- The Washington Times - Monday, April 11, 2005

Montgomery County is cracking down on illegal used car sales, particularly the ones that regularly take place in a parking lot next to Mid-Pike Plaza in Rockville.

Beginning Saturday, tow trucks will be stationed at the lot to remove any vehicles involved in the sales. The lot is at the intersection of Rockville Pike and Montrose Road.

County officials say the lot is owned by the state and leased by the county, which uses it as a commuter parking facility. But, many so-called “curbstoners” use the lot to illegally sell vehicles, many of which need extensive repairs, officials say.

Curbstoners are car sales agents who pretend to be private persons selling their own vehicles, the county’s Division of Consumer Affairs reports.

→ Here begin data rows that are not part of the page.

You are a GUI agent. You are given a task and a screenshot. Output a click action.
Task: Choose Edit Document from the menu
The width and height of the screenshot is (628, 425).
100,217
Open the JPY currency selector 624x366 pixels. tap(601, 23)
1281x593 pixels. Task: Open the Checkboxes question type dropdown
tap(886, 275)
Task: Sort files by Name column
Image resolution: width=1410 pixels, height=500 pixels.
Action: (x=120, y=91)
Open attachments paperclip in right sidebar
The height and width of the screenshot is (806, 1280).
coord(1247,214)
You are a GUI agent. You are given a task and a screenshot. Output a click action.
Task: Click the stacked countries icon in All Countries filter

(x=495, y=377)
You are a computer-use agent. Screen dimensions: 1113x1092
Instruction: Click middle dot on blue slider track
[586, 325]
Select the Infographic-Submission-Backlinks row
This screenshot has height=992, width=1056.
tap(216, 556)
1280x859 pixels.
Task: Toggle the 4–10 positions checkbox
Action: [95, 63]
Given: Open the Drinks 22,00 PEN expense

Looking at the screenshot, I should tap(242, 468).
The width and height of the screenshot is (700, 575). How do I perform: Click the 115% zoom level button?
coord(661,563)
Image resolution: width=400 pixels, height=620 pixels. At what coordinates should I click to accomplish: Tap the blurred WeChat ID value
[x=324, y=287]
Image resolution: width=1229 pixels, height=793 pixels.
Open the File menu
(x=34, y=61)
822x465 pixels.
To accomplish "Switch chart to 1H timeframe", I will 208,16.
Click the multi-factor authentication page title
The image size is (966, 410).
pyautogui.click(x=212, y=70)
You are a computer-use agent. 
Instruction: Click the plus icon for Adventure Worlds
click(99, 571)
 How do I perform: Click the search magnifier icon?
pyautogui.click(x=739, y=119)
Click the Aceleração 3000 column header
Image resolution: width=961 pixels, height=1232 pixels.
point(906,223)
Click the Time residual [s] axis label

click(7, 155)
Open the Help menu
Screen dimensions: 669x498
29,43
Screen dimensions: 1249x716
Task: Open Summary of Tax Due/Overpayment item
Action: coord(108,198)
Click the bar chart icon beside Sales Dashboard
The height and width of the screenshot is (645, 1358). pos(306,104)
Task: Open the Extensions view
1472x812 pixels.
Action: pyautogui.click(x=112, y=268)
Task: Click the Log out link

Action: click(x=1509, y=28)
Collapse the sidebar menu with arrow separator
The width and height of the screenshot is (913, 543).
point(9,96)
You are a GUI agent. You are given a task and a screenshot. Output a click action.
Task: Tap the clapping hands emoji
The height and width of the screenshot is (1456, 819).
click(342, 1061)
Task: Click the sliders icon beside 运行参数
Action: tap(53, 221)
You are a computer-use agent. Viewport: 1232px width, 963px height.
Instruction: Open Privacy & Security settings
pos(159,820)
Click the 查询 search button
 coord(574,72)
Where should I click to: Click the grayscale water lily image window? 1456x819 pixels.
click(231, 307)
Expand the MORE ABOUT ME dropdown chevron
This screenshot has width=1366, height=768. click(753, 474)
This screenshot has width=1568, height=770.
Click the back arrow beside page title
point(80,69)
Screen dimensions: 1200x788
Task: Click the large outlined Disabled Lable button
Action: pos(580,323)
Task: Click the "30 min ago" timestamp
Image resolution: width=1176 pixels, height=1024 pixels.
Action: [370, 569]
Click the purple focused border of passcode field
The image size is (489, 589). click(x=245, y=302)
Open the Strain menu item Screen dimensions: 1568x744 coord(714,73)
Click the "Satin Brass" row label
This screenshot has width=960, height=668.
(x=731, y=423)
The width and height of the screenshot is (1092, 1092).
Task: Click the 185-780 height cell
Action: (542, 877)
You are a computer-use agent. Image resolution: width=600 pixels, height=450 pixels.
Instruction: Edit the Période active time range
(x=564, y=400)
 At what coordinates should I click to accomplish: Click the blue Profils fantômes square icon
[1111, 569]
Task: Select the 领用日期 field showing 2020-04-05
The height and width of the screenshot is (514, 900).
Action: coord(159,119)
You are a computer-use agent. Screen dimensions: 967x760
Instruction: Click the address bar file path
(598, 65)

State law requires a dealer’s license for anyone selling, or offering for sale, three or more vehicles within a 12-month period.

“Unlicensed car dealers try to trick consumers into making bad purchases,” County Executive Douglas M. Duncan said at a press conference at the lotyesterday. “We are glad that the illegal sales haven in the public parking area adjoining Mid-Pike Plaza is being closed down.”

Mr. Duncan then helped erect a sign that reads, “No sale of vehicles or goods on this lot at anytime.”

John B. Creel Jr., a Consumer Affairs investigator, said the lot near the plaza is the largest for curbstoners, but that others are located throughout the county. He said the second-largest lot is in Aspen Hill.

Consumer Affairs has received complaints about curbstoners selling cars that have been wrecked, stolen, damaged in floods, or had their odometers rolled back to show lower mileage.

Curbstoners can face a year in jail and a $5,000 fine if they do not have a dealer’s license.

Authorities have been warning curbstoners at the lot near Mid-Pike Plaza the past two weekends.

Mr. Creel said about 30 curbstoners were checked last weekend. Investigators determined that several cars had emissions failures, or owners had driver’s license suspensions or revocations or expired license plates.

The latest move is aimed at protecting consumers like Andrea Curo, who said she was hoodwinked by a curbstoner last year. Miss Curo, an immigrant from Peru who is self-employed, said she bought a 1995 Toyota in May from a curbstoner for $3,200.

After buying it, she learned that the Toyota had traveled nearly 10,000 miles more than the odometer reading. Miss Curo eventually contacted Consumer Affairs. She said her money was returned and she bought a car from a friend.